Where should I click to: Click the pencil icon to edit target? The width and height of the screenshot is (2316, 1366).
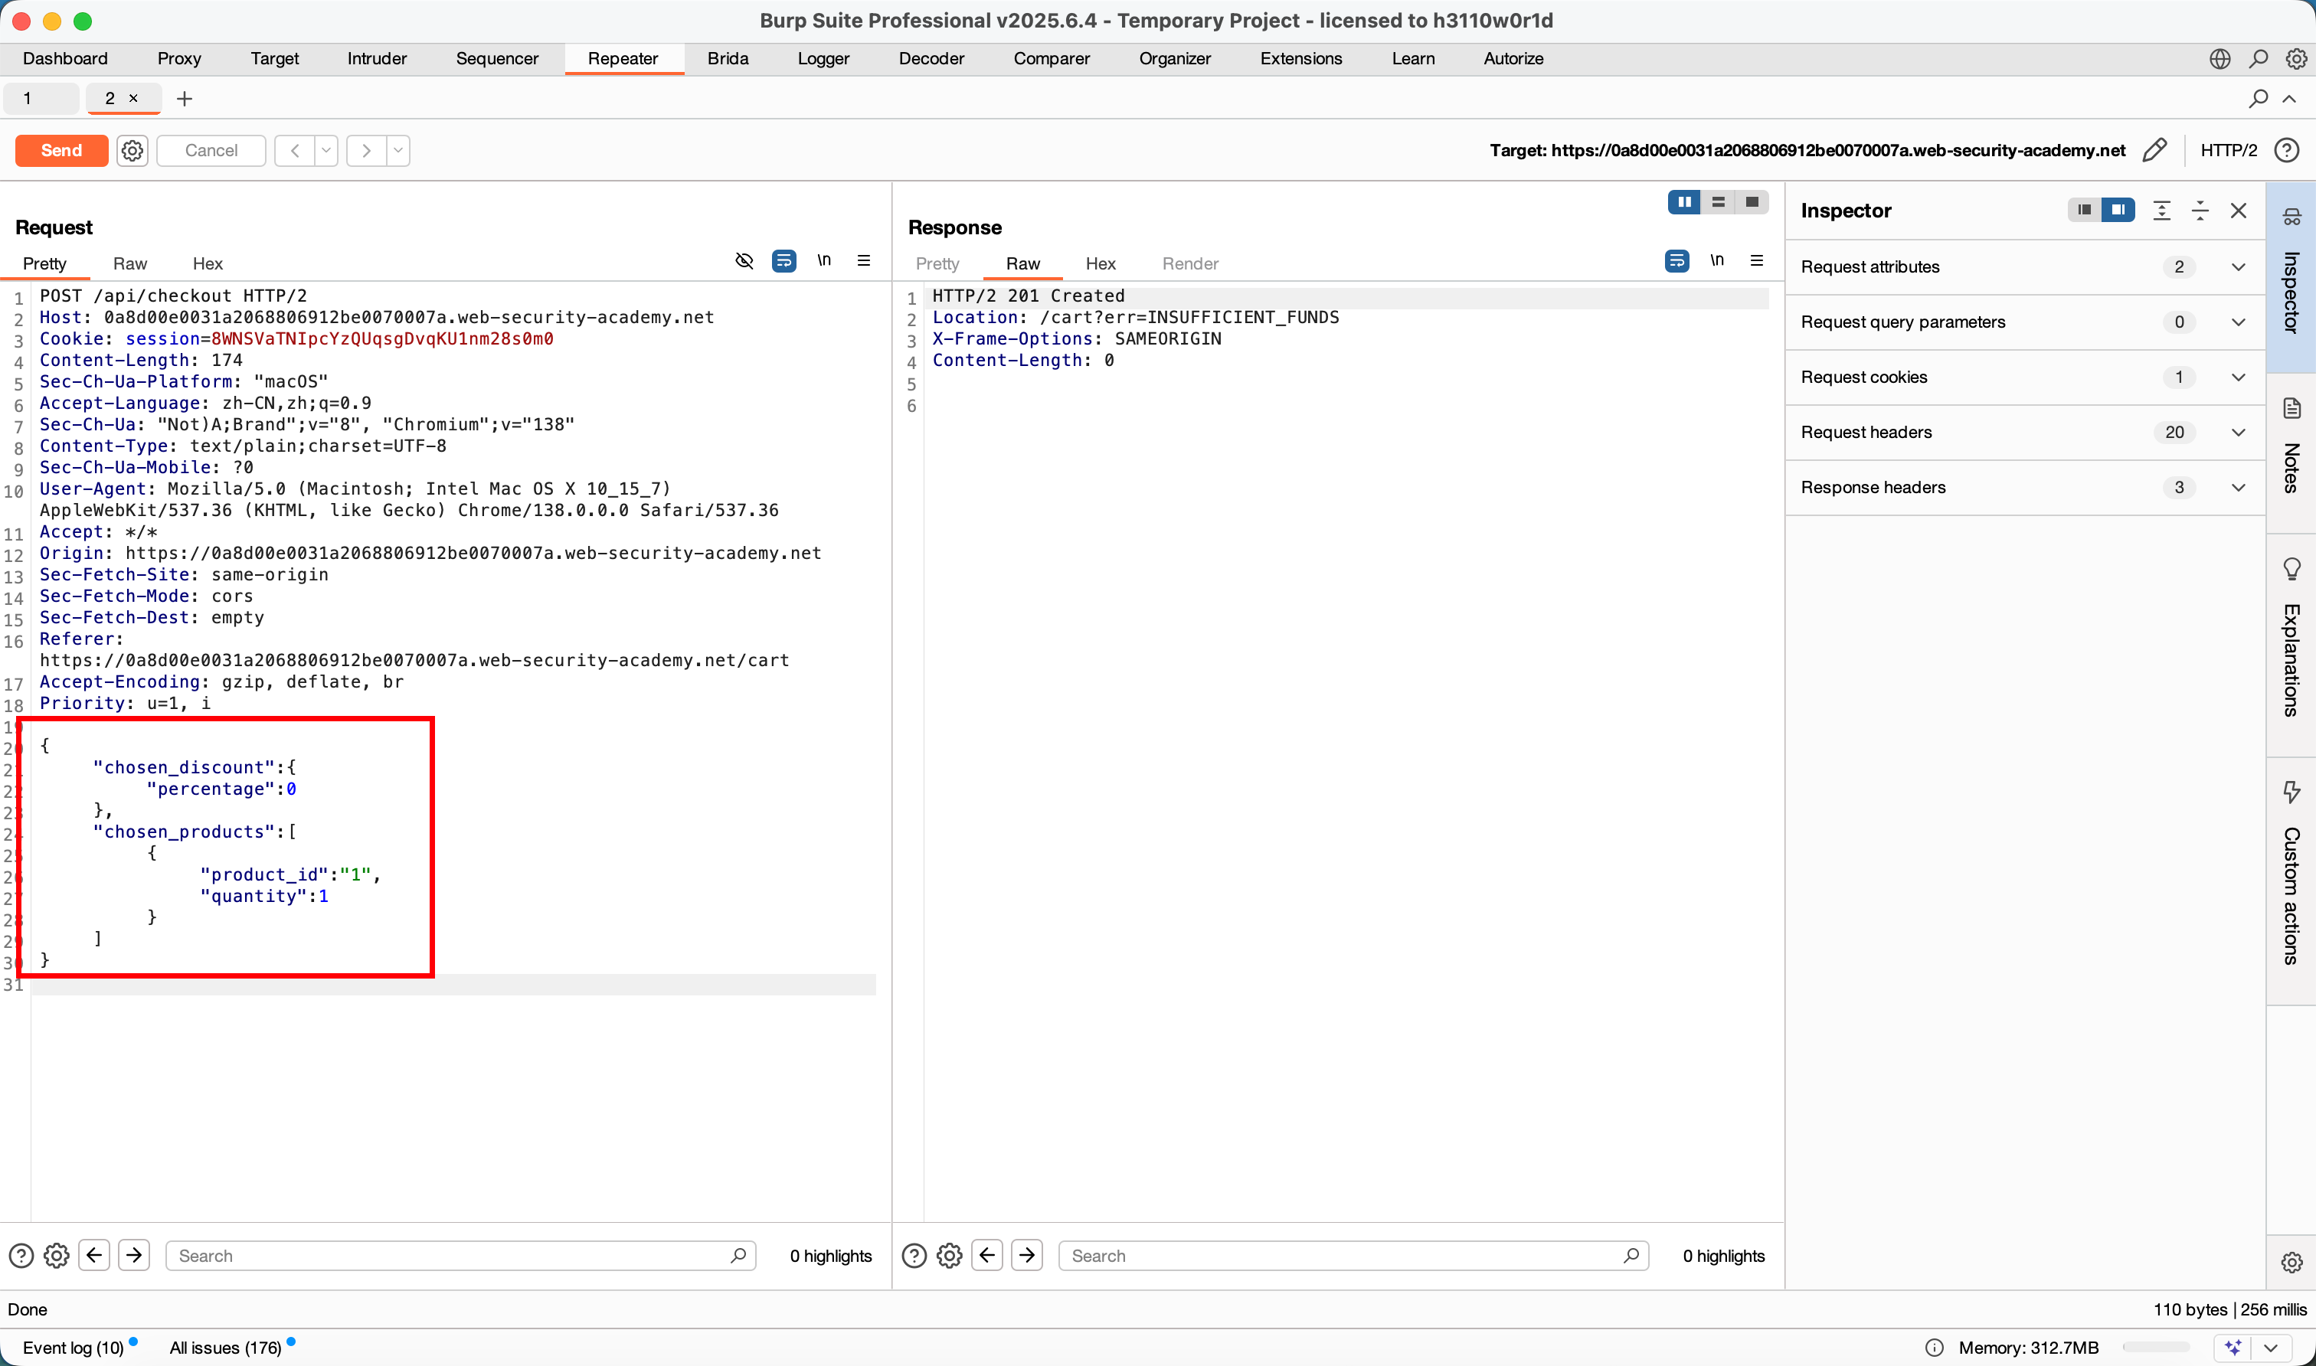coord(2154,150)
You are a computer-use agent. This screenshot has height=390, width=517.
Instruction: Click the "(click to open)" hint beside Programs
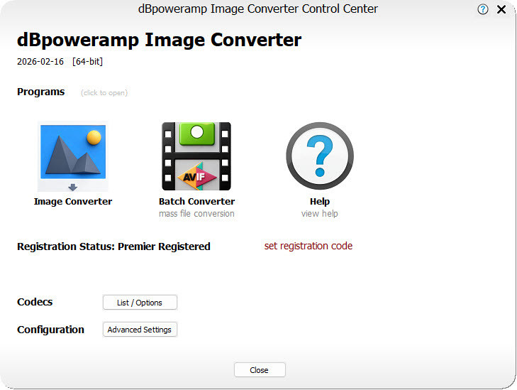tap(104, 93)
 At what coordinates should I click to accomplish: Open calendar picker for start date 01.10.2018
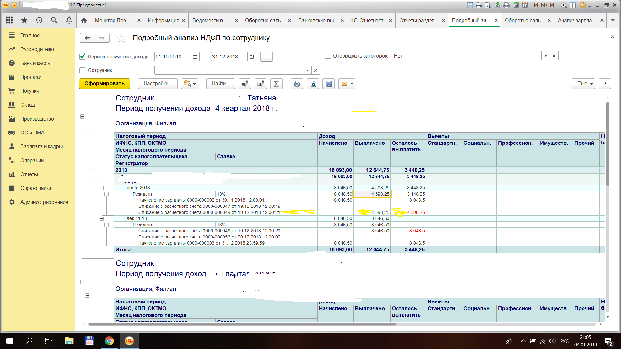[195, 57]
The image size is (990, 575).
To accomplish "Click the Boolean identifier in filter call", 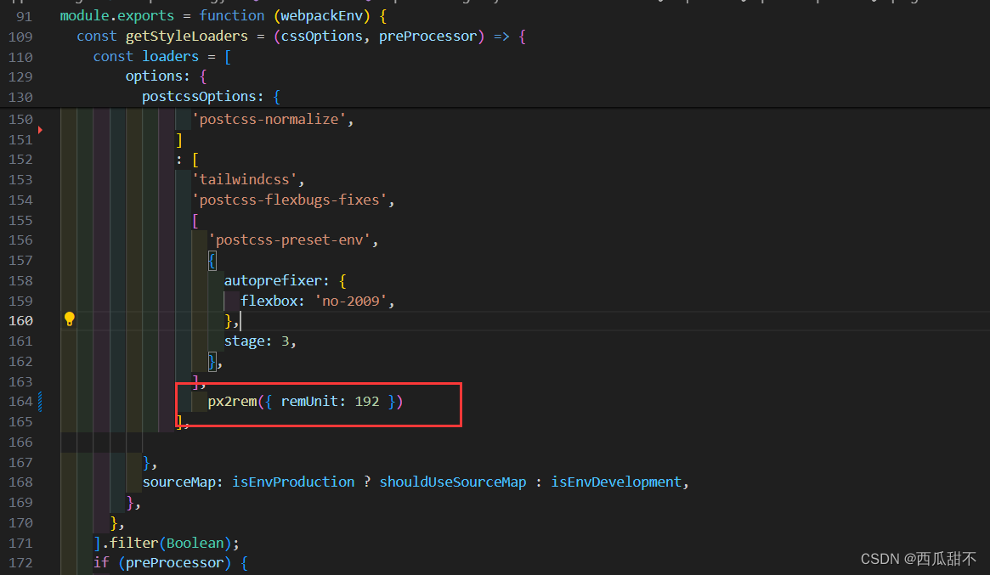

# # # #

__PROBLEM DESCRIPTION__
Lay out every line of the records above as a Markdown table with the columns "Row" and "Line", numbering each row and skipping blank lines. Leave the pictures out.

__EXERCISE RESPONSE__
| Row | Line |
|---|---|
| 1 | Where should I click to: Click the pencil icon to edit target? The width and height of the screenshot is (2316, 1366). |
| 2 | coord(2154,150) |
| 3 | You are a computer-use agent. This screenshot has height=390, width=517. |
| 4 | Instruction: Click the "(click to open)" hint beside Programs |
| 5 | tap(104, 93) |
| 6 |  At what coordinates should I click to accomplish: Open calendar picker for start date 01.10.2018 |
| 7 | [195, 57] |
| 8 | The image size is (990, 575). |
| 9 | To accomplish "Click the Boolean identifier in filter call",  |